◆ **Input material**
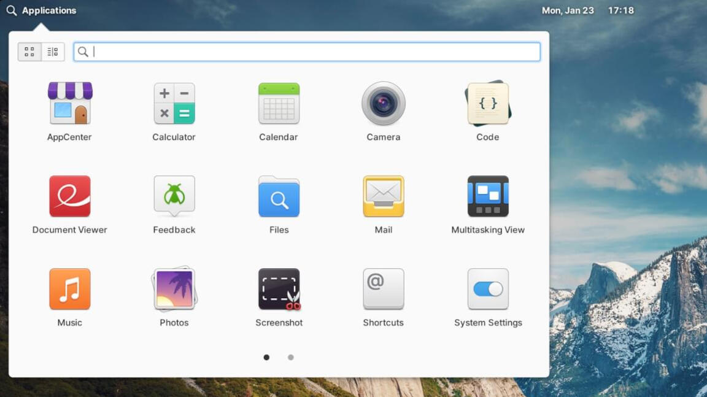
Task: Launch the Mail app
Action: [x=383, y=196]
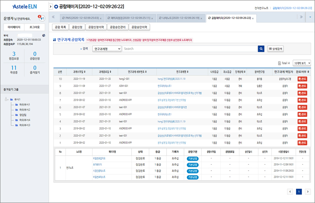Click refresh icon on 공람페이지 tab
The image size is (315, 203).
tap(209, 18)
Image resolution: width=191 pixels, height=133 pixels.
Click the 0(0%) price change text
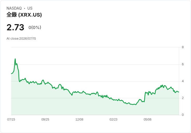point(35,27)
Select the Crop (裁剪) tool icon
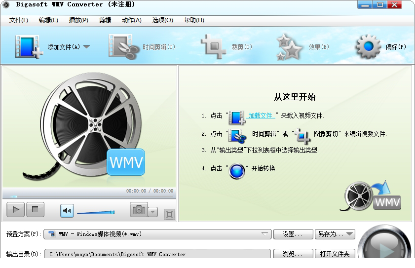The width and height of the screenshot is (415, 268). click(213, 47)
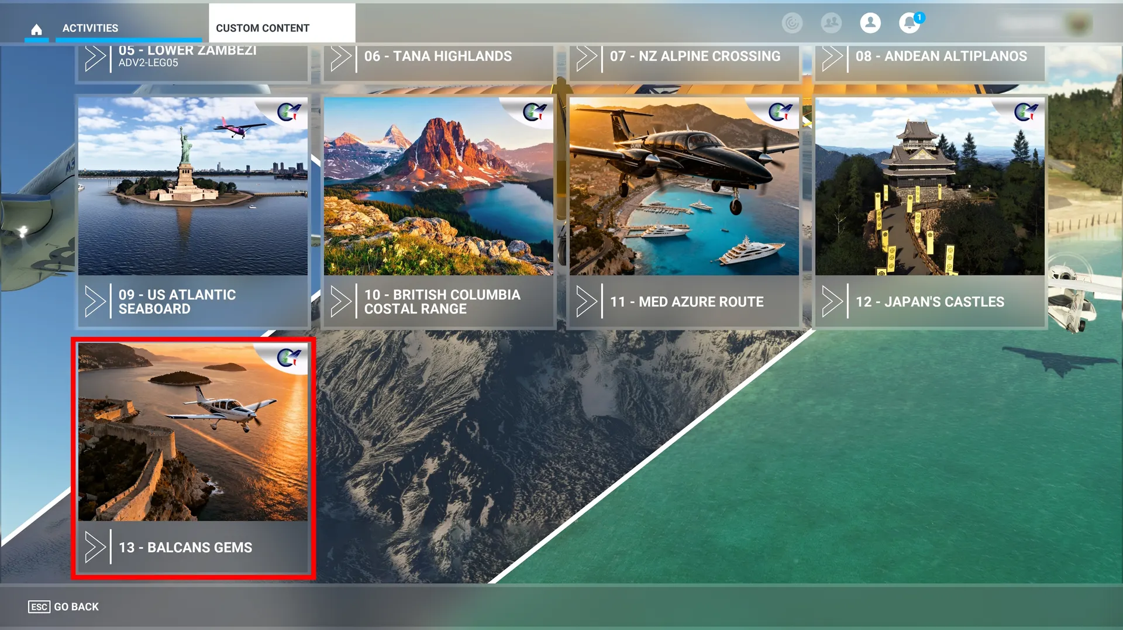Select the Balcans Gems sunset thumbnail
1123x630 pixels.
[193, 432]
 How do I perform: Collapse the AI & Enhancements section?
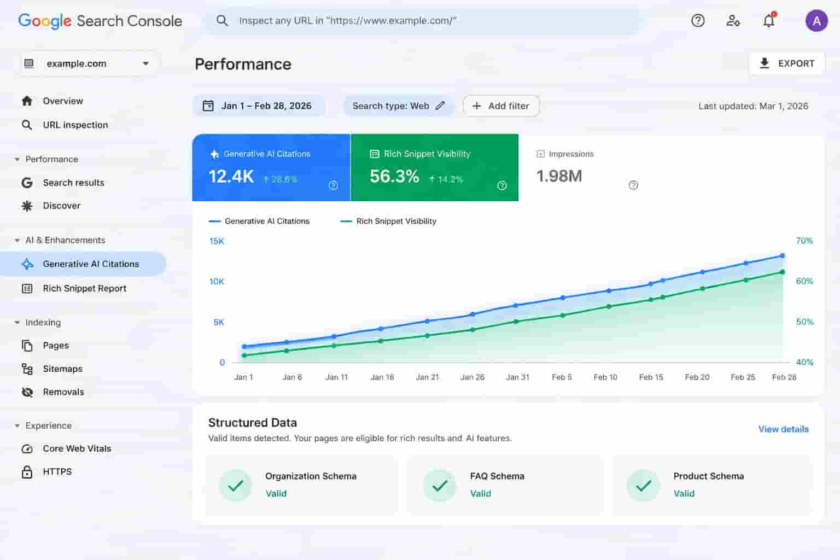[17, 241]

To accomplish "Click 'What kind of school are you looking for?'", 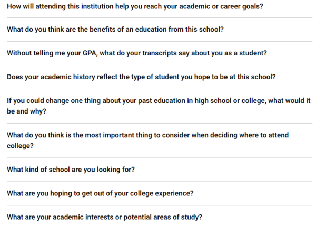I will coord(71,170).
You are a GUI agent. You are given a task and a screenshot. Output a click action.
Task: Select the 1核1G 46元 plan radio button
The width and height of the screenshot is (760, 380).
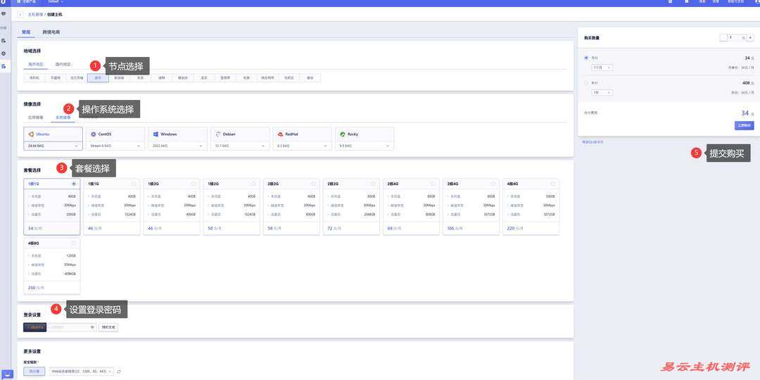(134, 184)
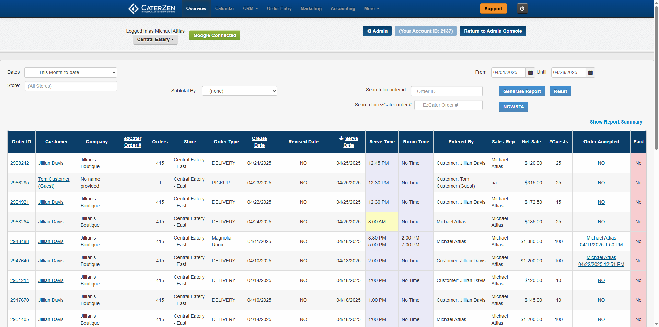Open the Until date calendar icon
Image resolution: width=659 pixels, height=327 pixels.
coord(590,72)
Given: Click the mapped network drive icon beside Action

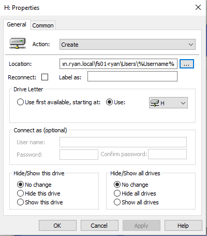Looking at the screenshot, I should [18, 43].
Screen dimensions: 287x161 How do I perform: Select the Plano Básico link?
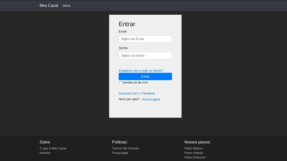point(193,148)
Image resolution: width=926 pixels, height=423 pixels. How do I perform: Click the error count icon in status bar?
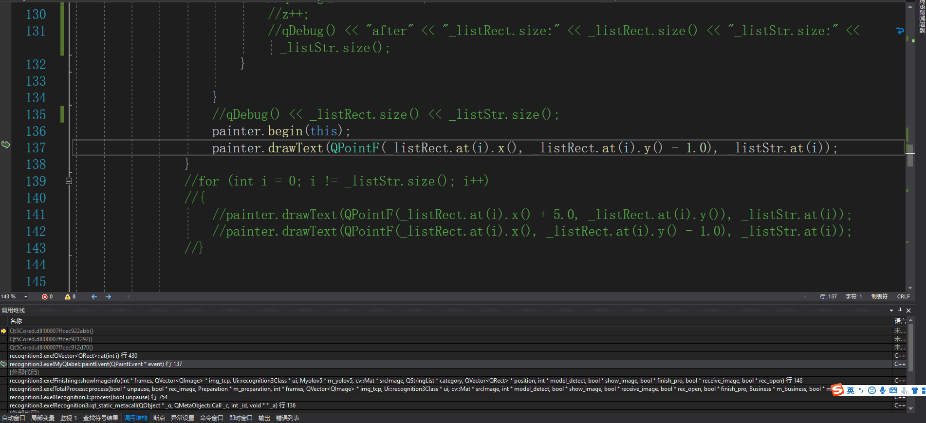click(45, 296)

◆ **Exercise directions**
Nothing but the lines from the line containing "Image resolution: width=926" through the end of the data, both ends included, is to be reproduced, exactly as written and without the pictures.

◆ **Answer to this problem**
Image resolution: width=926 pixels, height=423 pixels. How do I perform: Click the error count icon in status bar?
click(45, 296)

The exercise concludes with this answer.